Na instrução, as próprias candidatas afirmaram que tinham renunciado às suas
candidaturas, no entanto foram mantidas como candidatas no prélio somente para que
a coligação permanecesse atendendo à cota de gênero preceituada na aludida legislação,
a pedido do coordenador de campanha, que também confirmou o fato em juízo.
Reafirma-se que, para a efetividade do tratamento isonômico almejado entre
homens e mulheres, com o escopo de atender à finalidade da lei, não basta apenas preen­
cher o percentual mínimo da cota de gênero no momento do registro de candidatura.
Nessa esteira, o Tribunal Regional Eleitoral de São Paulo proferiu o julgamento nos
autos do Recurso Eleitoral nº 409-89.2016.6.26.0031, em 21.11.2017, nos seguintes termos:

RECURSO ELEITORAL. ELEIÇÕES 2016. AÇÃO DE INVESTIGAÇÃO JUDICIAL ELEI­


TORAL. FRAUDE. ABUSO DE PODER POLÍTICO. LANÇAMENTO DE CANDIDATURA
FICTÍCIA PARA ATENDIMENTO DO PERCENTUAL FIXADO PARA A COTA DE
GÊNERO. SENTENÇA. IMPROCEDÊNCIA. RECURSO. PRELIMINARES: ADEQUAÇÃO
DA VIA ELEITA. APLICAÇÃO DA AIJE PARA APURAR PRÁTICA DE FRAUDE
À LEI POR ABUSO DE PODER POLÍTICO. PRECEDENTES TSE. ILEGITIMIDADE
DOS PARTIDOS E COLIGAÇÕES PARA FIGURAREM NO PÓLO PASSIVO DA AIJE.
EXCLUSÃO “DE OFÍCIO DA COLIGAÇÃO E DAS AGREMIAÇÕES DO PÓLO PASSIVO
DA DEMANDA. MÉRITO. CONJUNTO PROBATÓRIO SUFICIENTE PARA COMPROVAR
A ALEGADA FRAUDE POR ABUSO DE PODER POLÍTICO. COTAS DE GÊNERO. ART.
10, §3º DA LEI Nº 9.504/97. REFORMA DA SENTENÇA. APLICAÇÃO DAS SANÇÕES DE
INELEGIBILIDADE AOS RESPONSÁVEIS PELA CONDUTA, NOS TERMOS DO ART.
22, XIV, DA LEI COMPLEMENTAR 64/90 E DE CASSAÇÃO DO DIPLOMA A TODOS OS
DIRETAMENTE BENEFICIADOS PELO ATO ILEGAL. PROVIMENTO DO RECURSO.32

O Tribunal paulista apurou que as próprias partes demandadas não negaram os


fatos alegados pelo Ministério Público Eleitoral.

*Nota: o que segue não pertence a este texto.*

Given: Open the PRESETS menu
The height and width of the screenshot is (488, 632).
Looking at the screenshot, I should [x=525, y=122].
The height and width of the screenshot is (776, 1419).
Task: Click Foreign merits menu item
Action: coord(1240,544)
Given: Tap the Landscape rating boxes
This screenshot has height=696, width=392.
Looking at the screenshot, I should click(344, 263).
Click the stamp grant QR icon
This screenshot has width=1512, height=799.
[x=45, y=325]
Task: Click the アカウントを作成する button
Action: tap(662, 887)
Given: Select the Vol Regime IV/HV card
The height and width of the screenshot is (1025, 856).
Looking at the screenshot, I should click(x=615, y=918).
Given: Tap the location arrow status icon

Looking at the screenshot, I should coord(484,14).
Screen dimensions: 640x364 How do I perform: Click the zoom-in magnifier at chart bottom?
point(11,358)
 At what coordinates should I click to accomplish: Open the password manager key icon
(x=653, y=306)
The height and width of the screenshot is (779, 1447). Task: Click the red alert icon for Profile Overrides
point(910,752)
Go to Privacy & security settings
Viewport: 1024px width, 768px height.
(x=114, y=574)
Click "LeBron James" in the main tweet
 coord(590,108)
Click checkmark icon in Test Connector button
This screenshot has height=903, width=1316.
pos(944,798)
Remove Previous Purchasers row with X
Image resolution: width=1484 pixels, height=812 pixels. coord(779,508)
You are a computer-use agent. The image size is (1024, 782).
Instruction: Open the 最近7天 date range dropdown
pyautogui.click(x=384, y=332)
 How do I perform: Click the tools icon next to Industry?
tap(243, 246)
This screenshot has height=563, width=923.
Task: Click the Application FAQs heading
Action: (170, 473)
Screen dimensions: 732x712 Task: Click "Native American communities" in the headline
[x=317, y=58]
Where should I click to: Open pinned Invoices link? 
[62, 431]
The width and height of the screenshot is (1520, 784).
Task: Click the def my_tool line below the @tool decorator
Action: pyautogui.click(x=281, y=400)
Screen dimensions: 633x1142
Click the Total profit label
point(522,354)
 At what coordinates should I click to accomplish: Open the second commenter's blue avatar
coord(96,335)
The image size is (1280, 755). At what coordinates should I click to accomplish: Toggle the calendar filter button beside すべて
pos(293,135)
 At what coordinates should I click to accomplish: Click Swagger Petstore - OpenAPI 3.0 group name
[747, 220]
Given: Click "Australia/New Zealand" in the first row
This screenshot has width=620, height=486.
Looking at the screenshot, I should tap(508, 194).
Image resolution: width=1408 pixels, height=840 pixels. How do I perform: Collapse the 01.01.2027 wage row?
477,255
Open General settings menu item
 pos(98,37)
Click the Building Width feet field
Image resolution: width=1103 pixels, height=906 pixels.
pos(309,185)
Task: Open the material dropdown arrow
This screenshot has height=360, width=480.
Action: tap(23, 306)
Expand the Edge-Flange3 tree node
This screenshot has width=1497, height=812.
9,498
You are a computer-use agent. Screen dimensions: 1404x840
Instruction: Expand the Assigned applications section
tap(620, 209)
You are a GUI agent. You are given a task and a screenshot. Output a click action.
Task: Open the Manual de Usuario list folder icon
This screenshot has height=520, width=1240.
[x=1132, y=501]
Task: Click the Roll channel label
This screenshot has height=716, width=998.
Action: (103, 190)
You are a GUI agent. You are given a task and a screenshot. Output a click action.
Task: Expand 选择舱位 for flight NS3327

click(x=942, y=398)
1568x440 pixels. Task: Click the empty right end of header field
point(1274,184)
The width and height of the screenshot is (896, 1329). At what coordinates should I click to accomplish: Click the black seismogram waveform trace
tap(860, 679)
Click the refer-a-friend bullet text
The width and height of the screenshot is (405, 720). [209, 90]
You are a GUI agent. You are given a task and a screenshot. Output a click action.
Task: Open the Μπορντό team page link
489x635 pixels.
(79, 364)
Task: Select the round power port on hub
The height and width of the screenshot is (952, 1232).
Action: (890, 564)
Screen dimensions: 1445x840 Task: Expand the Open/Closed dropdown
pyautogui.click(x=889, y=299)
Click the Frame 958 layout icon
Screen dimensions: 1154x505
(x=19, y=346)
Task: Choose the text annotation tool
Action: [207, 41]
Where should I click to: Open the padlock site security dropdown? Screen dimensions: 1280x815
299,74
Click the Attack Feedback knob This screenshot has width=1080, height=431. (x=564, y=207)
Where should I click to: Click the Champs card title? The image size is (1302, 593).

Algumas das candidatas tidas como de
fachada possuem graus de parentescos entre si, o que demonstra o objetivo direcionado
para proporcionar apoio familiar e político, e não com o fito de oferecer concretude ao
real intento insculpido na norma que disciplina a matéria em tela.
Noutro giro, não se pode olvidar que as respostas jurídicas sobre a matéria em
dis­cussão não são uníssonas, conforme é possível inferir do julgamento prolatado no

32
BRASIL. Tribunal Regional Eleitoral de São Paulo. Lançamento de candidatura fictícia para atendimento do
percentual fixado para a cota de gênero. Recurso Eleitoral na AIJE nº 40989. Rel. Dr. Marcus Elidius, j. 21.11.2017.
DJe, 27 nov. 2017.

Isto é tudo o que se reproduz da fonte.